GIVEN REQUEST 1
Answer these questions using the excerpt about Chartres below.
(a) From which century does the cathedral date?
(b) On what day is the maze on the church floor not covered with chairs?
(c) Which farm produces the cheese?
GIVEN REQUEST 2
In the excerpt about Chartres below, list every feature of the town named in the sentence that begins "It's a cute, medieval town".
GIVEN REQUEST 3
From the excerpt about Chartres below, print everything from "The town's streets" down to "yeah, a church.".

EXCERPT PROVIDED
Charter Day Trip: Galet de Chartreuse

THE STORY:

The children are mostly castled and cathedraled out, but there comes a time in every Parisian's life when they must visit Chartres, whether they like it or not. And it turns out, we all do like it, far more than expected. Not because of the cathedral, mind you.

  


The cathedral, which dates from the 11th century (and is built upon the remains of previous iterations starting in the 6th century), is undoubtedly big and impressive. In fact, it's one of the biggest in France and is very pretty both outside and inside. While it's known for some outstanding stained glass windows, we still can't muster as much enthusiasm as we feel we should. We are jaded and have, apparently, hit European church overload.
 
   

We are unable to walk the famous maze on the floor of the church, as it is covered with chairs most of the time, except Fridays. However, the outside maze is just as fun, always accessible, and you're allowed to run and scream while navigating it.
 
 
But for our family, it's the town itself that sells us: the Medieval colombage architecture.

 
  
 
The round tower is an unusual spiral staircase, from Queen Berthe, still in colombage, that dates from the 16th century. She was the widow of the Count of Chartres, who later married the King Robert the Pious.
 
  

The town's streets are charming:

 
 

And the views are further improved by the canals:

 

So what's not to love about Chartres? It's a cute, medieval town, with markets, canals, old mills, and adorable buildings. And, oh yeah, a church.

THE CHEESE: Galet de la Chartreuse

The Galet des Chartreuse is a farmhouse raw goats' milk cheese produced only by one farmer, the Ferme du Signal. Now there's some confusion about the name, which is written when I buy it as Galet des Chartreux but, I believe, is more correctly called Galet de Chartreuse. Chartreux is famous as a breed of French cats, and I assure you this is not made from cats' milk (gross). The cheese comes from the Massif de la Chartreuse in Savoie, on the Eastern edge of France.

DATA LINES

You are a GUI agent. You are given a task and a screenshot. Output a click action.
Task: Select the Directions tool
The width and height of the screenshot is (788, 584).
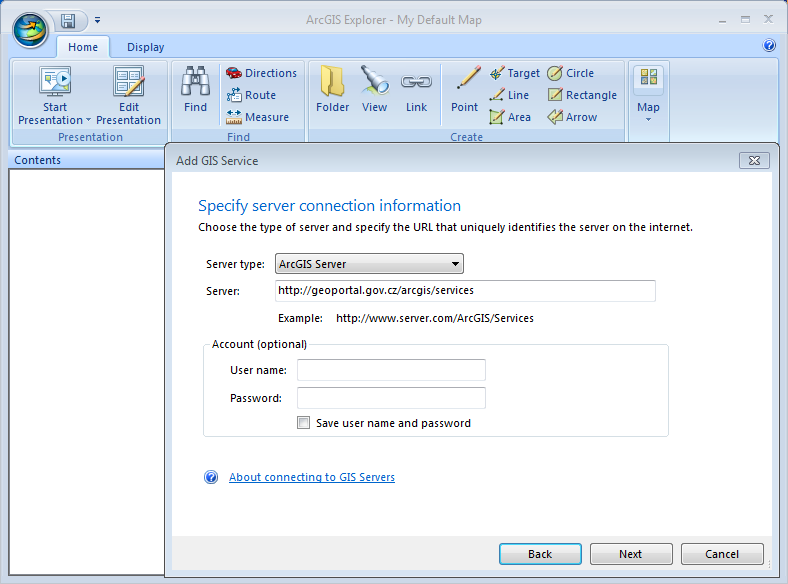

CORRECT ANSWER 1
(a) The 11th century.
(b) Friday.
(c) The Ferme du Signal.

CORRECT ANSWER 2
Markets, canals, old mills, and adorable buildings.

CORRECT ANSWER 3
The town's streets are charming:

 
 

And the views are further improved by the canals:

 

So what's not to love about Chartres? It's a cute, medieval town, with markets, canals, old mills, and adorable buildings. And, oh yeah, a church.